Hope it works out for you...keep us posted. We're here for you.


----------



## rennerbee (Jul 25, 2004)

Thank you for thoughts. I sometimes leap to angry about things not being done right. I think i'll quote MYSELF when I told Armand C "Remember that EVERY manufacturer has problems, no matter what industry it is in." And he was talking about the heating too! Ok, i'll go back to the Dealership (Curtis Trailers) Service Dept and give them another try. If I feel the need, I may talk to our sales guy who is a "Curtis" and who knew that I had problems already with their service in another dept. Plus, my FIL has purchased his last 4 5'ers from him and Trevor knows that my FIL doesn't like crap like this. If that doesn't work out, then I guess I'll go to Keystone and see what they have to say about it.

Thanks for letting me vent.

Signed,

Not so serverely pissed anymore in Battle Ground...


----------



## Thor (Apr 7, 2004)

I am glad you are not as pissed off anymore. I would try the same dealer and ask for something for your TT... to make up for all of your troubles and time. There are always goodies a dealer can throw in.









Thor


----------



## CamperAndy (Aug 26, 2004)

What was the reported problem that they fixed the first time? Did they actually fix something?


----------



## rennerbee (Jul 25, 2004)

They fixed the ECO switch (which they couldn't tell me what it meant or did other than "Emergency Cut Off"). After they did that, we stayed in it that night and it worked fine all night, other than not wanting to cut off, but with help from here, we determined that that was because the temp setting was too high.


----------



## Not Yet (Dec 13, 2004)

This weekend had the TT out for the first time. Heater was working fine then decided to stop









Went through the manual a found a re-ignite procedure. Tried it and worked the first time, no more problems the rest of the weekend.

Have you tried those?
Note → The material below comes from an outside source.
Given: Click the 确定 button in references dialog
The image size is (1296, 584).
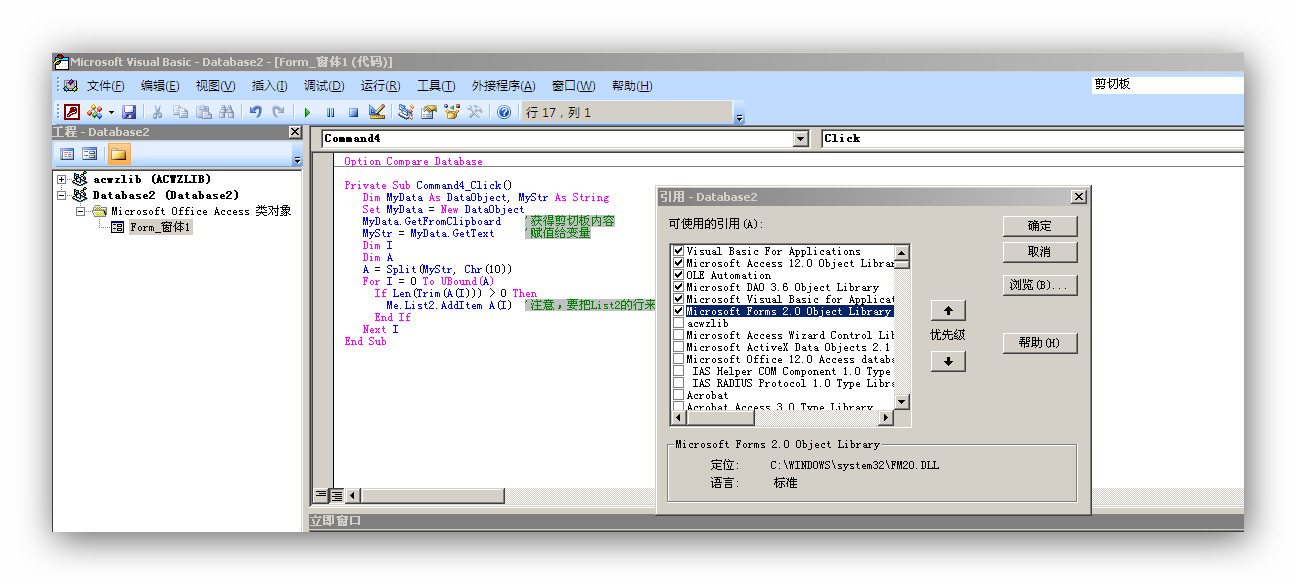Looking at the screenshot, I should 1039,225.
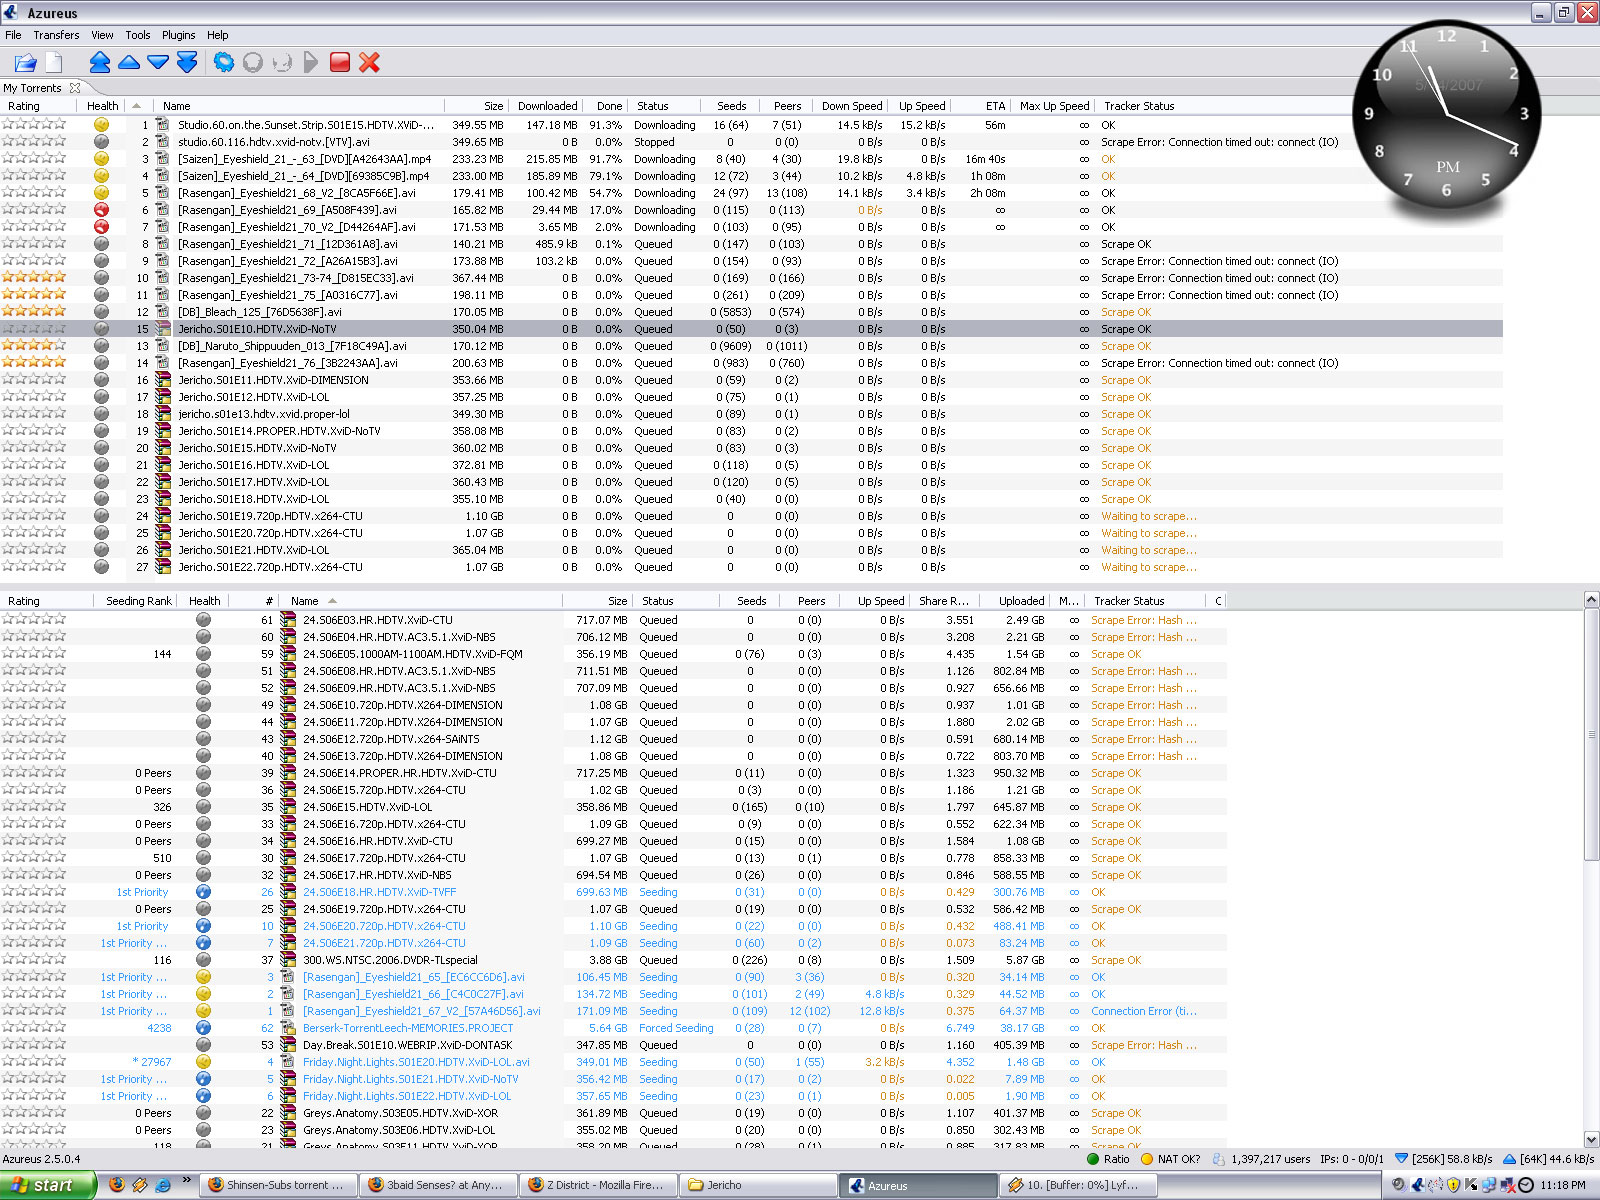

I don't have the book here and don't want to mess them up. shy

Jared


----------



## rennerbee (Jul 25, 2004)

Not Yet, thanks for the information. DH is going to check that out.


----------



## DANJOGAVINMO (Apr 17, 2004)

Rennerbee,
I hate to 'dealer' bash, but I am not too fond of Curtis Trailers, thats where I bought mine (in Aloha). The buy price was OK but I have found their service to be incompetent on several occasions (your mileage may vary!).

I had a slow leak in my black water plumbing (yes i know, YUCK) when I bought the thing and they replaced the valve, when they did so, they didn't get the seal in right and caused yet another leak. I don't believe they even leak tested the work afterwards else they would have noticed it.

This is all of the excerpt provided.